Prompt Caching Not Applied When Schema Changes

I noticed that the OpenAI prompt caching mechanism doesn’t seem to apply when there’s a slight change in a schema, even if the prompt remains the same. My hope is that if the prompt is the same or at least starts with the same content, prompt caching should be used regardless of schema changes.

Steps to reproduce the issue

  export async function testPromptCaching() {
  const completion = await openai.chat.completions.create({
    model: "gpt-4o-2024-08-06",
    messages: [
      {
        role: "user",
        content: `Sumamrize this story about pirates in less than 100 words: ${fourThousandTokenStoryAboutPirates}`,
      },
    ],
    response_format: zodResponseFormat(
      z.object({
        summary: z.string(),
      }),
      "description",
    ),
  });
  console.log("usage", completion.usage);
}

  1. Invoke the function
  usage: {
    prompt_tokens: 1246,
    completion_tokens: 139,
    total_tokens: 1385,
    prompt_tokens_details: { cached_tokens: 0 },
    completion_tokens_details: { reasoning_tokens: 0 }
  },
  1. Invoke the function again. Notice that cached_tokens are being used correctly
  usage: {
    prompt_tokens: 1246,
    completion_tokens: 131,
    total_tokens: 1377,
    prompt_tokens_details: { cached_tokens: 1024 },
    completion_tokens_details: { reasoning_tokens: 0 }
  },
  1. Swap out summary for synopsis in the function and then invoke the function. Notice that the cache is not used (this is the issue)
  usage: {
    prompt_tokens: 1251,
    completion_tokens: 130,
    total_tokens: 1381,
    prompt_tokens_details: { cached_tokens: 0 },
    completion_tokens_details: { reasoning_tokens: 0 }
  },

2 Likes

Welcome to the community @dyeoman2

This a very good question.

From the docs:

What can be cached

  • Structured outputs: The structured output schema serves as a prefix to the system message and can be cached.

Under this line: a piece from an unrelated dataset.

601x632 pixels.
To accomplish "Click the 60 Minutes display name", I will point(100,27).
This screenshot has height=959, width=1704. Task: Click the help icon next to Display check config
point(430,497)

This means that changing the structured output schema which itself serves as a prefix to the system message would result in a cache miss because the cached prefix is changed.

Structuring Prompts

Cache hits are only possible for exact prefix matches within a prompt. To realize caching benefits, place static content like instructions and examples at the beginning of your prompt, and put variable content, such as user-specific information, at the end. This also applies to images and tools, which must be identical between requests.

5 Likes

Thanks @sps. It would be more intuitive if the structured output schema was the last thing considered for prompt caching, not the first.

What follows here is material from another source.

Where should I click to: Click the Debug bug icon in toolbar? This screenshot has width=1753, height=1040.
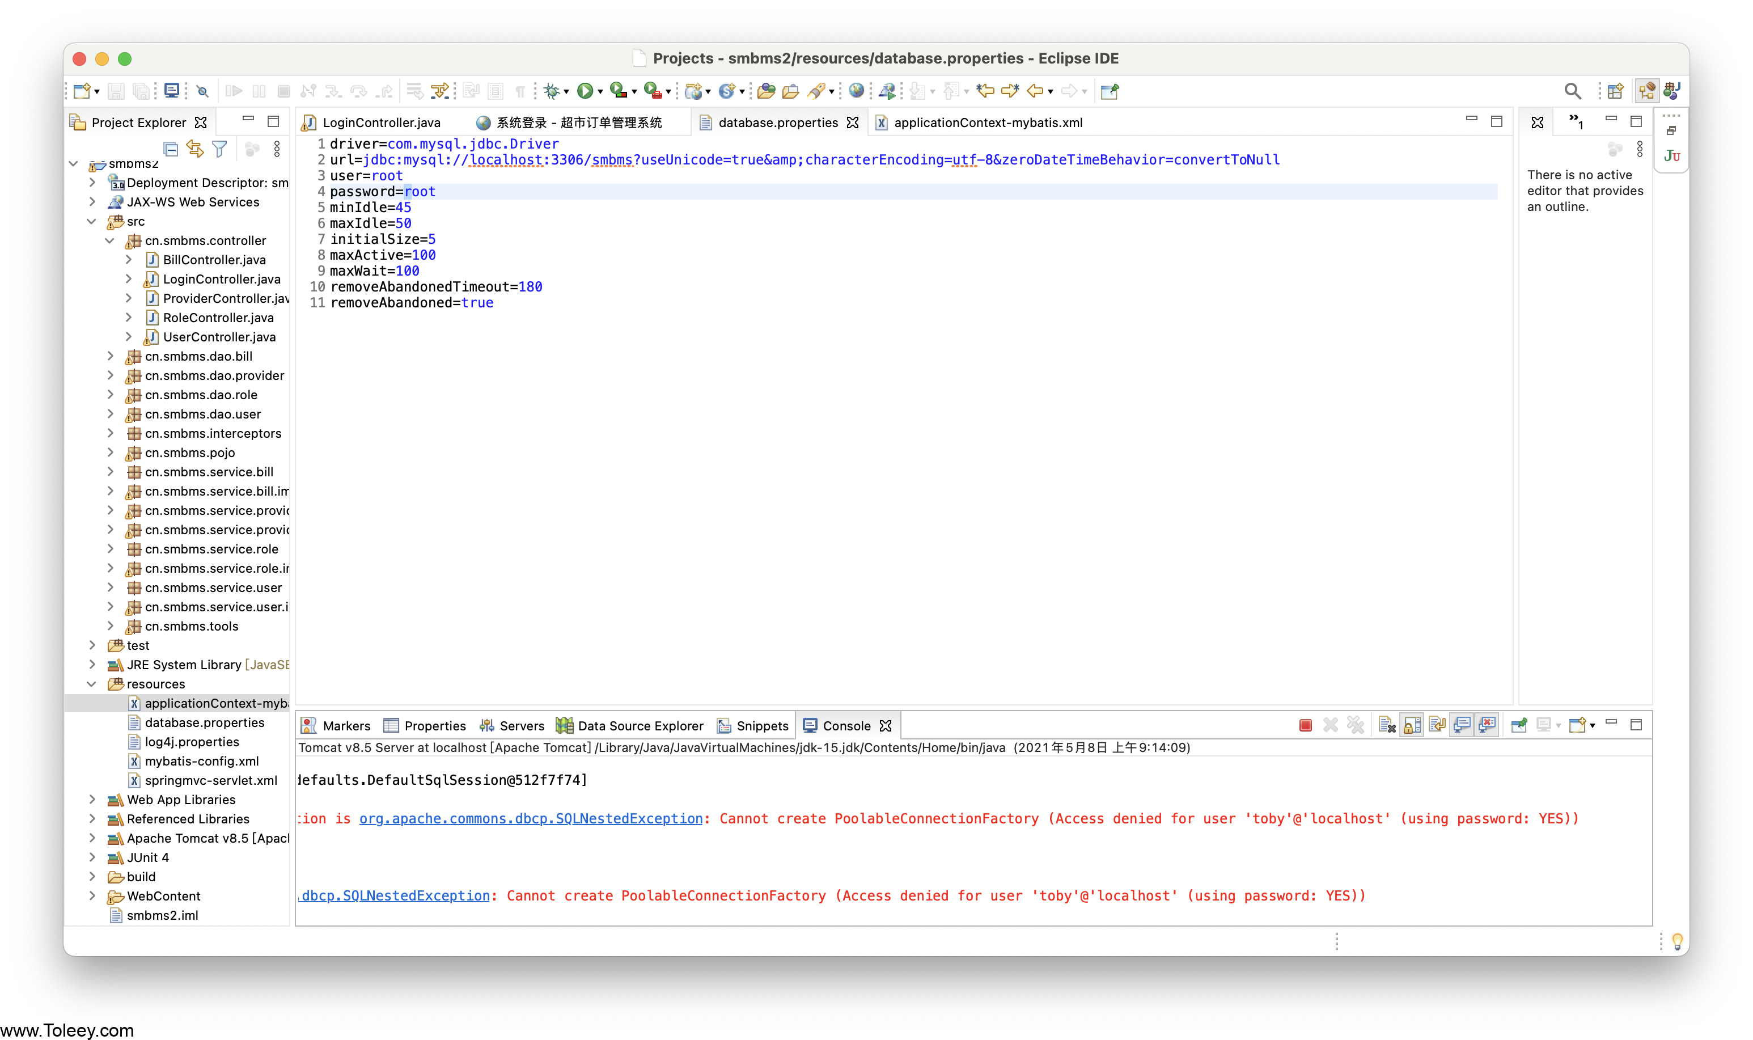[x=551, y=91]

To work around this issue, you can place the content you want to cache at the beginning of the schema as shown below.

const completion = await openai.chat.completions.create({
  model: "gpt-4o-mini",
  messages: [
    {
      role: "user",
      content: `Sumamrize the story about pirates in 12 words.`,
    },
  ],
  response_format: zodResponseFormat(
    z.object({
      contentToCache: z.boolean().describe(storyAboutPirates),
      synopsis: z.string().describe(`Summarize the story in 12 words.`),
    }),
    "synopsis",
  ),
});
1 Like

I would also love to see a solution for this as well.

In my use case, I have a bunch of images that I am asking various questions about. The structured output response schemas vary with the type of question but the images stay the same and I would love to be able to cache them.
For what it’s worth, the workaround suggested above (thanks @dyeoman2) appears to only work with text but not images.